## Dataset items
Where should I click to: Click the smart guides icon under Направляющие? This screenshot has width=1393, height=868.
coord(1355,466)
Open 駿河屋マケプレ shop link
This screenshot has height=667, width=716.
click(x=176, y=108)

## Exercise details
Every entry above should be retyped exactly as shown.

## Exercise response
Where should I click to: Click the smart guides icon under Направляющие? This screenshot has width=1393, height=868.
coord(1355,466)
Open 駿河屋マケプレ shop link
This screenshot has height=667, width=716.
click(x=176, y=108)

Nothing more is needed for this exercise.